You’re not crazy for getting upset he never called you when he promised.
You’re not crazy for feeling disrespected that he flirted with another girl at a party, in front of you.
You’re not crazy for any of this, but him calling you that is a method of manipulation. Instead of questioning his own actions or owning up to his mistakes, he is trying to turn the tables. He wants you to feel like you’re the issue, rather than accepting the blame himself.
Don’t stick around for someone that isn’t able to own up to their negative behavior. The moment someone has the nerve to call you crazy, leave him, and never look back.
If he doesn’t want to commit, he’s not worth your time.
Please stop trying to act like you’re the “cool girl.” You know, the one that says she’s ok with things being casual. The one that tries to look past the fact that they’ve been dating and/or sleeping together for several months now, but he won’t even introduce her to his friends.
If you’ve been with a guy for a while, if he asks from you what a man would ask from a girlfriend, if he requests a sexual commitment from you, then you have every right to want to be in a monogamous, committed relationship.
If a boy says he’s “not ready” then take that as a sign it wasn’t meant to be. You’re here to live your life to its fullest, not to wait around for someone else to catch up to you, if they ever do.
You’re beautiful and smart, he’s unable to handle his emotions.
If a boy ever makes you feel like you’re less than the beautiful, intelligent, admirable creature you are, remove him from your life.
You deserve to be with someone that recognizes your exceptional qualities. You belong with a man that realizes how lucky he is, just as you know you are lucky too.
And if a boy ever calls you ugly, dumb, or worthless, take that as a parting gift because now you know what it feels like to experience a true asshole. Now you know what you’ll never put up with again.
What you’re seeking won’t be found in him.
You’re going after the bad boy because you’re looking to be filled by another person. You’re seeking validation and a kind of love that you otherwise didn’t receive in your life from others.
But the flat out truth is you’ll never receive what you’re looking for from him.
You need to accept, love, and make yourself happy to really fill your own cup up. You need to choose to be authentic and not bend for another person.
Once you realize that, you’ll realize that the kind of love you truly deserve is a kinda bad boy just can’t give you. Sporadic responses, elusive words about how he feels towards you, and feeling like you’re less than aren’t worth the tears he causes you.

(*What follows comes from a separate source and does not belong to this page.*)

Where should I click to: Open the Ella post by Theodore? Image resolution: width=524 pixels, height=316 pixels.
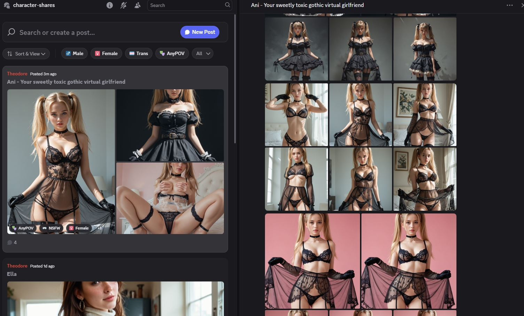click(x=12, y=274)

And to be frank, you’re accepting a whole lot less than what you are actually looking for. So why waste your time?
You’re worthy of more.
One day you will watch a movie that will change your life forever. That movie is called Perks of Being a Wallflower.

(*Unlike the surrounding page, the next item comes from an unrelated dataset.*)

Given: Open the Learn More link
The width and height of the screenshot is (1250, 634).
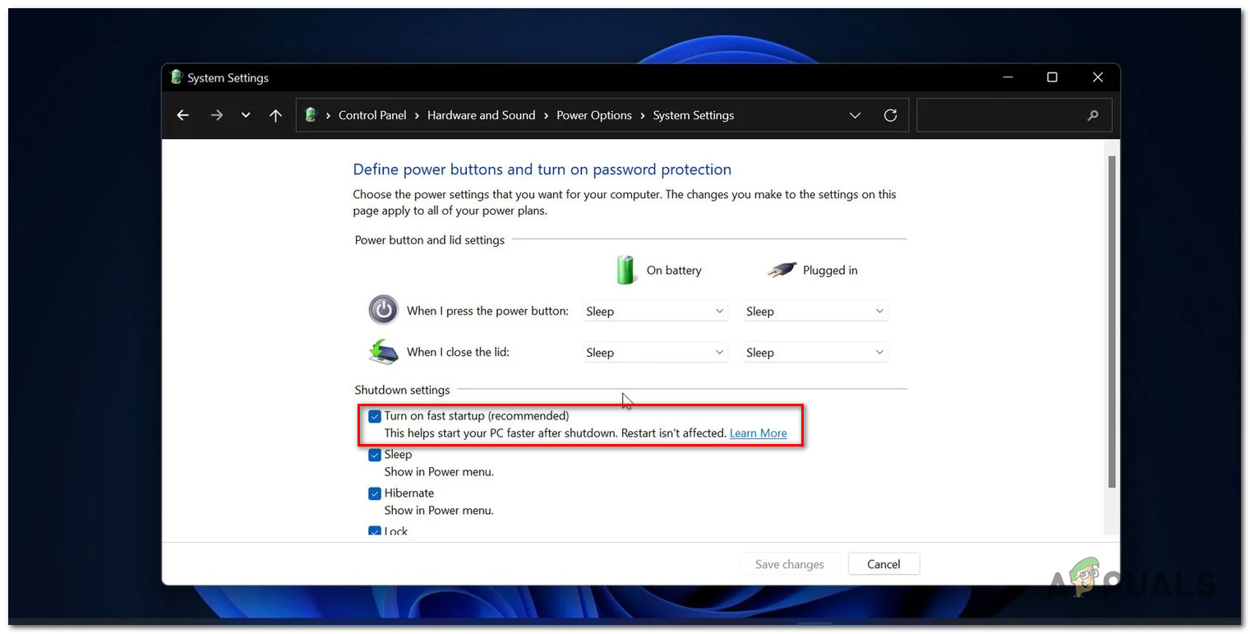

You’ll watch a character, very similar to you. A smart, charming, quirky girl by the name of Sam. Sam loves to write and hang out with the “weirdos.” She has thoughts about our existence on this planet that surpass the mundane ideas crafted in the mind of your average high schooler.
But being the magnificent woman she is, she continually dates the “asshole.” The ones that make her feel like her thoughts don’t matter. The ones that say her prom is too lame to go to. The ones that end up cheating on her.
And she chooses these men because she is only willing to accept the love she thinks she deserves.
And that’s what you are doing. You’re not accepting your creative energy that exudes whenever you write or draw. You’re not looking in the mirror and seeing the beautiful face that the rest of us are lucky to admire. You’re not realizing how exceptionally spectacular you are. And that’s why you choose to date men that treat you like less than; because you believe you are less than.
You’re worthy of being cared for by someone that makes you feel at home, not like you’re on a constant roller coaster. You deserve someone who supports you in your ambitions, not a boy that holds you back. You deserve someone that sees your faults and is willing to be there with you while you work through them or simply learn to accept them.
You deserve more than what a bad boy can give.